Working with a song

I’m going to go back to at least occasionally recording what I did in class.

I was satisfied with work with a song today. Tom Garza, at U Texas, prepared an awesome site for Russian students and teachers, called “Rocking Russian.” It has recordings, song lyrics as subtitles or not, and exercises.

I created a cloze for the song with only about 15 words missing, since I’ve realized it’s hard and frustrating to be still writing down one missing word when the next blank comes up, even if we do listen to a song several times. Because the song I picked has a lot of unfamiliar words for the lower level kids, I put the English translation in a separate column. I put blanks for the same missing words.

We listened to the song twice to begin with: first, just to hear it. The second time, I asked kids to randomly write down any words they heard clearly, without trying to go for volume.

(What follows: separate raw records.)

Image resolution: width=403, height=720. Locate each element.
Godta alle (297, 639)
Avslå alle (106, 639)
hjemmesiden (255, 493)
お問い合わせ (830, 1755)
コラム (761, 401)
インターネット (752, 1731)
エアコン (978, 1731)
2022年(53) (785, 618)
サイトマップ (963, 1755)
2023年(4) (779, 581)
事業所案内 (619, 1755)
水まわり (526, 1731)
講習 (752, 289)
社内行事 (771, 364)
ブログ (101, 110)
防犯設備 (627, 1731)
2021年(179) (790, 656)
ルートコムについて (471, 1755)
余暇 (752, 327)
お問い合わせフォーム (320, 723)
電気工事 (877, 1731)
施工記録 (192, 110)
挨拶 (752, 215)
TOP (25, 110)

Then I handed out the cloze exercise. Before the kids listened to the song, I wanted them to find direct translations of words from one column to the next, so I asked them to circle one word in each Russian line and the corresponding word or phrase in the English line. That was just to get them to work through the meaning of the entire song and see how much they already understood.

Then we listened to the song again and filled in the missing words in Russian. With partners, they filled in the translations of those words on the English side.

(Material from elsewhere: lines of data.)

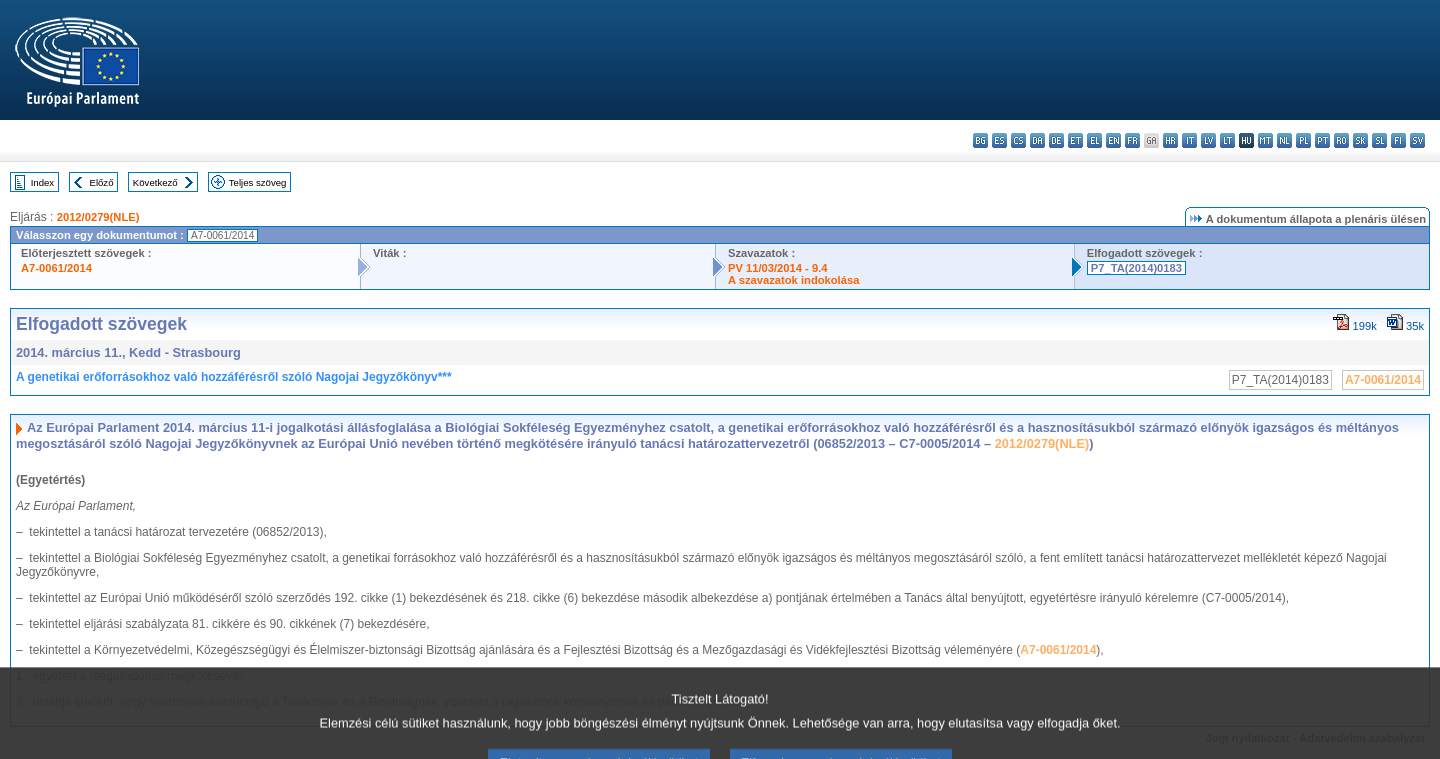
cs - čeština (1018, 140)
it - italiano (1189, 140)
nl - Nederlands (1284, 140)
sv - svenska (1417, 140)
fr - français (1132, 140)
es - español (999, 140)
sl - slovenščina (1379, 140)
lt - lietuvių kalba (1227, 140)
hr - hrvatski (1170, 140)
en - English (1113, 140)
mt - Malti (1265, 140)
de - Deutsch (1056, 140)
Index (42, 182)
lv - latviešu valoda (1208, 140)
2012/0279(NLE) (98, 217)
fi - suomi (1398, 140)
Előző (102, 182)
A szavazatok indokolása (793, 280)
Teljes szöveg (258, 182)
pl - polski (1303, 140)
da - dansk (1037, 140)
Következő (155, 182)
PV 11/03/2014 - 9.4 (778, 268)
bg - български (980, 140)
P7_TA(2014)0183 (1136, 268)
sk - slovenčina (1360, 140)
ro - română (1341, 140)
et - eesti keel (1075, 140)
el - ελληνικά (1094, 140)
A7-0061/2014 (56, 268)
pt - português (1322, 140)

Next, we watched the song with Russian subtitles, so that they could see whether they were right. I was pleased that there was really only one word that caused trouble.

Someone asked about an infinitive, playing into my hand. The grammar point I have in my head right now (because some of the most advanced kids haven’t acquired it, while others have) is infinitives after modals, in subjunctive phrases, and after other verbs. I explained the first infinitive, and asked kids to find and explain all the other ones. It was five grammar minutes for the AP level kids. It was aimed at meaning, more than at grammar, but gave us an excuse to read through the song again.

After that, we talked about the song in the more advanced group. Some kids really didn’t like it, because they couldn’t understand it, so the more advanced speakers got to try to start explaining the song. Every time I find ways to motivate re-reading of a text, I am impressed anew by the power re-reading gives students. The less-advanced kids understood the conversation, but the more advanced ones finally had a chance to talk about the text, and because it was in front of everyone, with translation, the conversation felt real. It probably didn’t hurt that I didn’t understand the song at all, and so the questions I asked were genuine. Why is she singing? Is it a happy song? What makes you think that? Why is she burning ships? How can she do that if her matches are all soaked? More to come!